Pegou minha ficha da
mão do aspirante, assinou e virou as costas para nós dois:
- Pode entregar a farda
pra ele.
Macedo Soares olhou-me
sem palavras. Seu rosto dizia: eu tentei, mas não tem mais jeito.
Foi assim que, não
apenas fui obrigado a incorporar ao exército, mas fui parar no Pelotão de
Operações especiais, aonde quase ninguém queria estar. Era considerado o mais
difícil e sofrido lugar para servir, a linha de frente da companhia e do
batalhão. Haviam lendas sobre o pelotão, em anos anteriores, elas falavam de
coragem, bravura e até indisciplinas explicitas. Borba sempre dizia que em anos
anteriores, havia um grupo tão operacional que todo o pelotão fora preso de uma
vez só, por ter brigado (ou algo assim) com uma companhia inteira.
Agora, acomodados, cada
um em seus pelotões, começava o treinamento intensivo. Uma noite, o pelotão foi
guiado até a beira da mata, comandou-se para que ficasse de frente para
ribanceira e então a ordem:
- Sumam na mata, quem
for pego será torturado.

---

**INSTRUÇÕES DO EXERCÍCIO:** Indique se cada afirmação a seguir concorda com o trecho, respondendo sim ou não e citando literalmente as palavras do trecho que decidem a resposta. 1. O narrador foi parar no Pelotão de Operações Especiais. 2. O Pelotão de Operações Especiais era um lugar onde muitos queriam servir. 3. O treinamento intensivo começou quando cada um já estava acomodado em seu pelotão.

**MATERIAL FORNECIDO:**

---

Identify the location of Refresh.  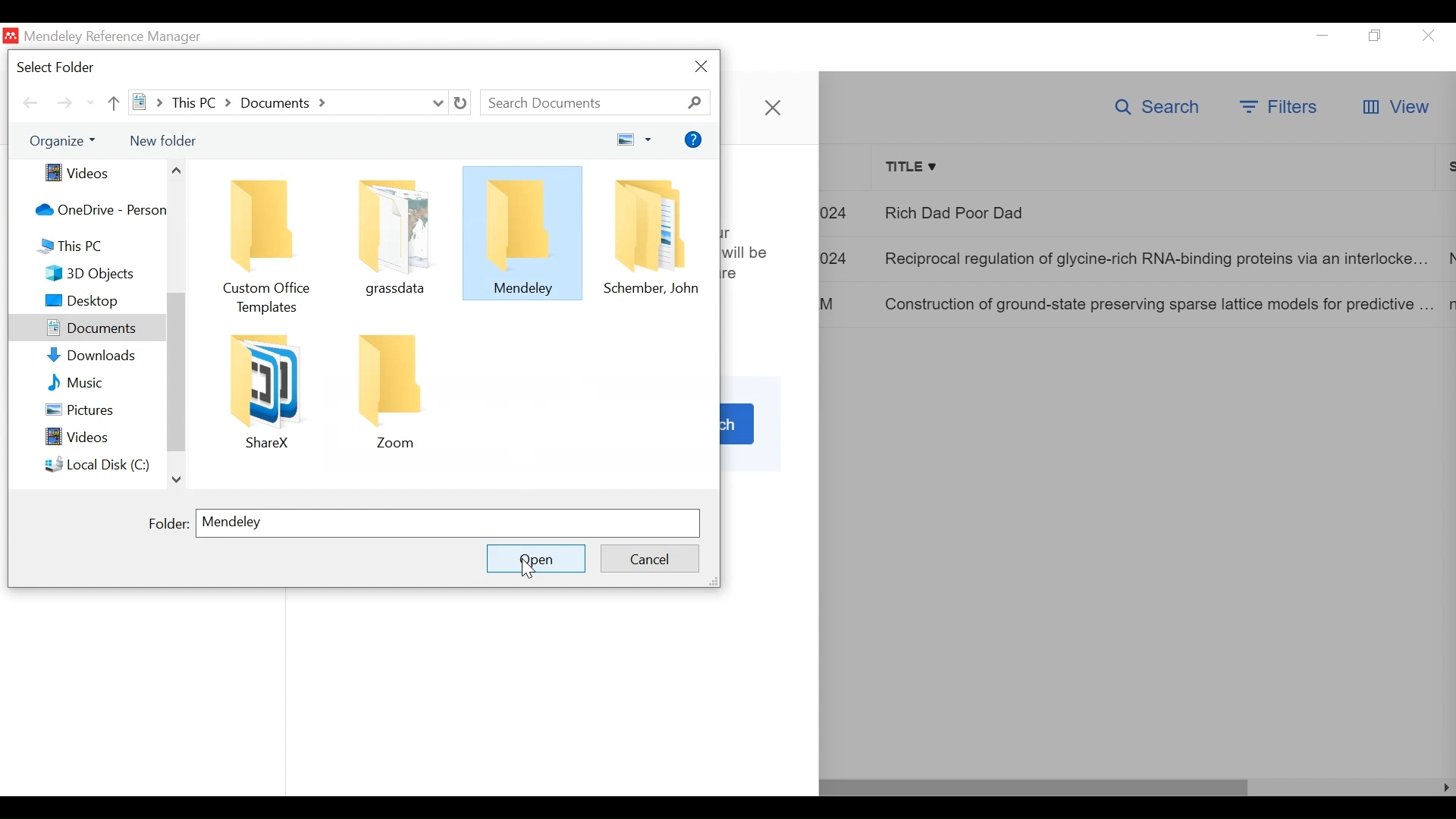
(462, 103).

---

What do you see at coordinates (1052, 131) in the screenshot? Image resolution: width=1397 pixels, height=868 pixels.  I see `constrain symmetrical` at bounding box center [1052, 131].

---

**RESPOSTA DO EXERCÍCIO:**
1. Sim: "fui parar no Pelotão de Operações especiais"
2. Não: "aonde quase ninguém queria estar"
3. Sim: "Agora, acomodados, cada um em seus pelotões, começava o treinamento intensivo"